An important feature we intend to implement in the near future is secure data access. This is vital where certain data is sensitive and adding this feature will make BioMart an even more attractive solution for organisations looking for controlled access. Adoption of BioMart will then allow secure and simple browsing of their private data, as well as the power of integrated querying of this data with the available public BioMarts.

We will also focus on new interfaces that further simplify multiple dataset querying. In these new interfaces, once dataset(s) are chosen, all the attributes and filters will be presented to the user as if from a single data source, even if they originate from distributed BioMarts. These interfaces will also address the needs of users who require a simpler, more limited, query tool. In addition, we will expand the options available for viewing, analysing and saving results. For example, we will offer gene reports containing all the information we have on a gene in a nicely formatted web page. We will also offer graphical display of results such as locations on a karyogram or a bar chart display of distributions.
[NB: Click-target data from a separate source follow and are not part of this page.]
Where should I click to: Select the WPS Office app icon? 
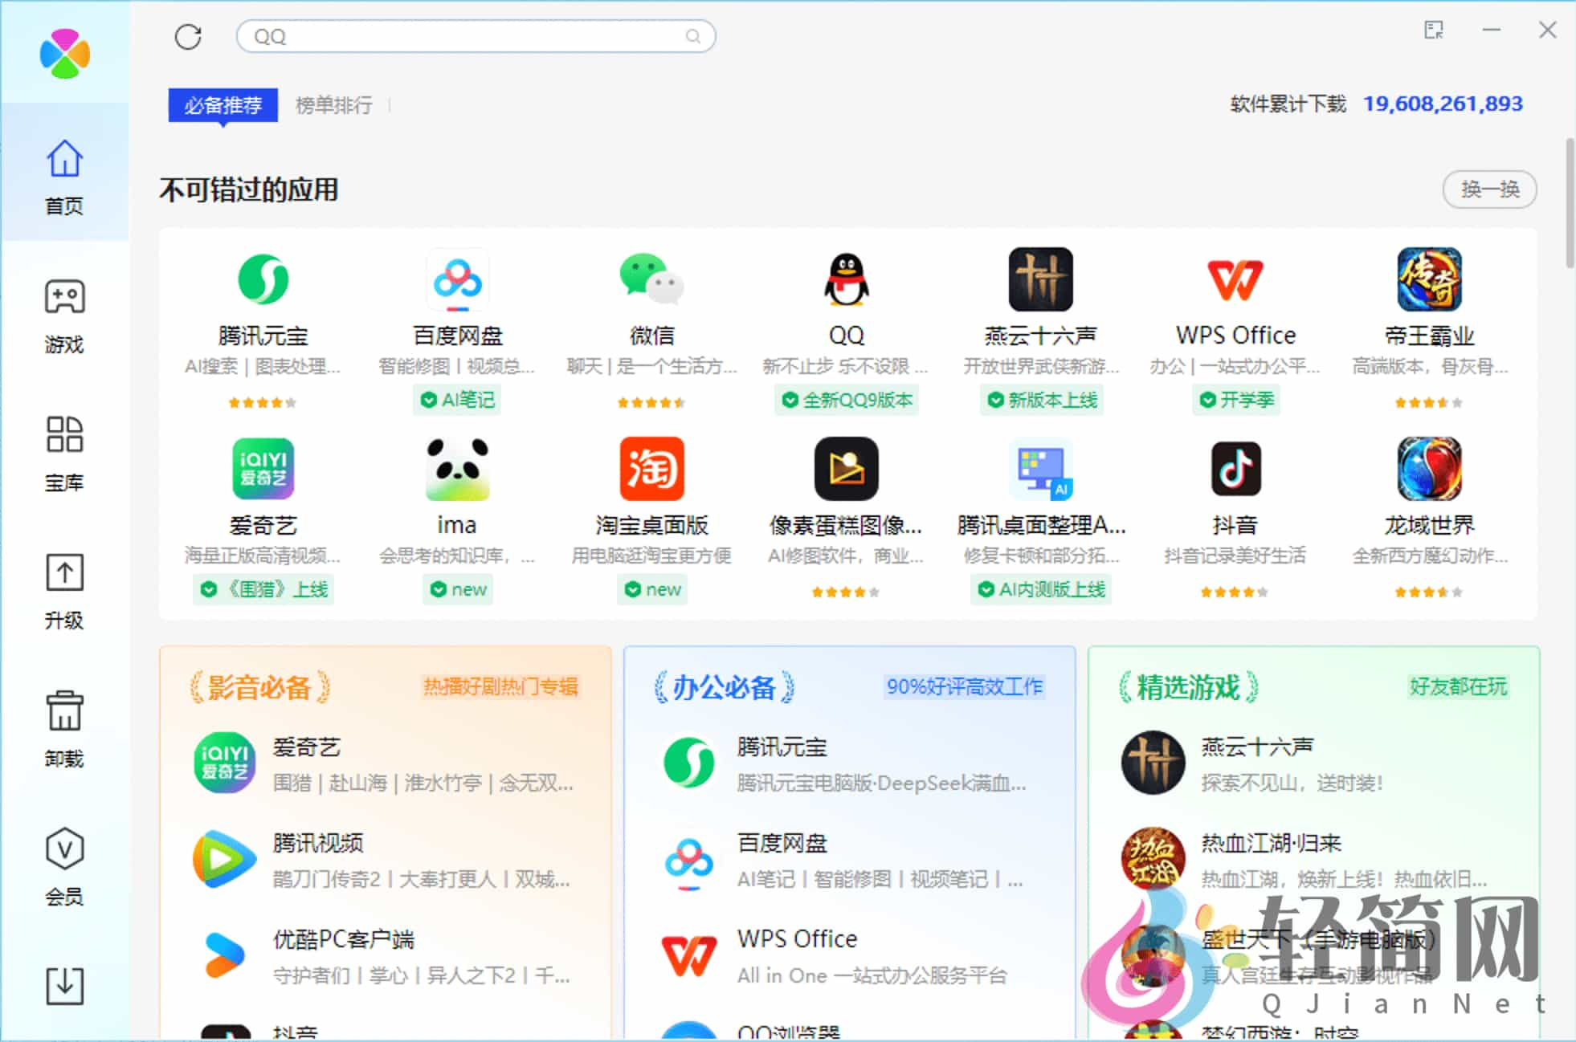(1235, 281)
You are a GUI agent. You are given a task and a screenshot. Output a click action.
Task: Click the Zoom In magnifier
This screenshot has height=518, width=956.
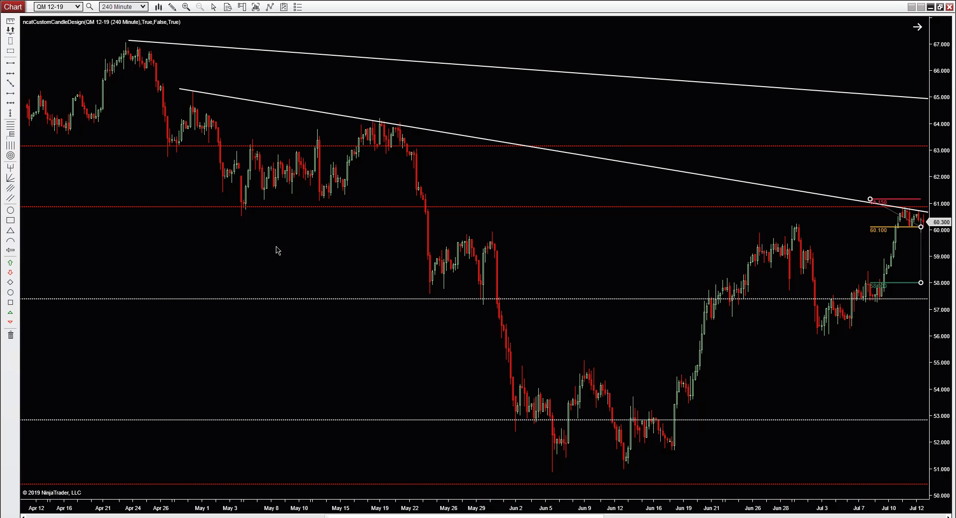pos(186,7)
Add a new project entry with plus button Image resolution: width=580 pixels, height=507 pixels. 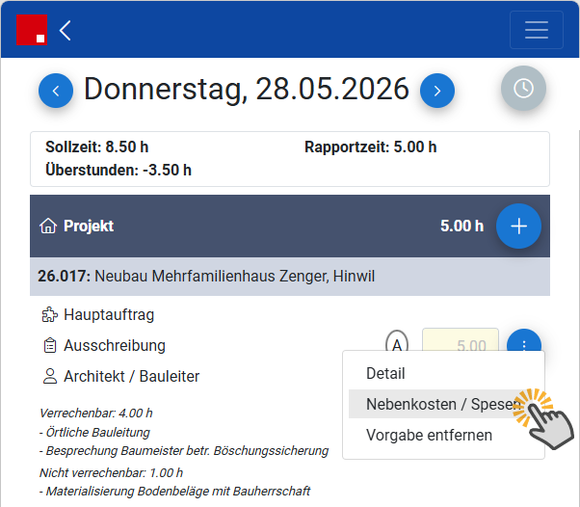(518, 226)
Furthermore, statistical analysis of results will be provided e.g. whether particular GO terms are enriched in the result set.

Conclusion

In this paper, we have demonstrated that BioMart provides a range of simple, but powerful, interfaces for querying biological data. These may be used for many important research applications such as the data mining of large genomic resources, identification of candidate disease associated genes and variations within them, and the annotation of genome-wide experiments such as microarray studies. BioMart's architecture allows integrated querying of resources at different locations. As the number of publicly available BioMarts increases, users will be able to ask ever more complex queries. The presence of a services layer (MartService) and Perl API provides easy programmatic access for more technical users to script against BioMart and to integrate our software into their own systems. However, we hope the simplicity of generating the MartService and Perl API queries via the website will encourage the novice user to use these interfaces where appropriate. The integration of BioMart with external software adds a further dimension to its usefulness as a research tool. BioMart is also part of GMOD. This project aims to provide a free set of software for creating and administering a model organism database, including genome visualisation, annotation and literature curation. Tools currently exist to produce a BioMart database from the GFF3 gene structure files commonly used by GMOD and further integration of BioMart and other components of GMOD is planned in the near future.

We hope that this description of BioMart, and the direction the system is heading, will have encouraged users and data deployers to explore BioMart for their own biological query requirements.

Availability and requirements

Text Project name: BioMart

Project home page: http://www.biomart.org

Operating system(s): Any. Local deployment of BioMart requires the Java Virtual Machine 1.3,1.4 or 1.5, Perl 5.6.0 or higher and either Apache 1.3,1.4 or Apache 2.0 or higher are required

Programming language: Java and Perl

License: LGPL

Any restrictions to use by non-academics: None.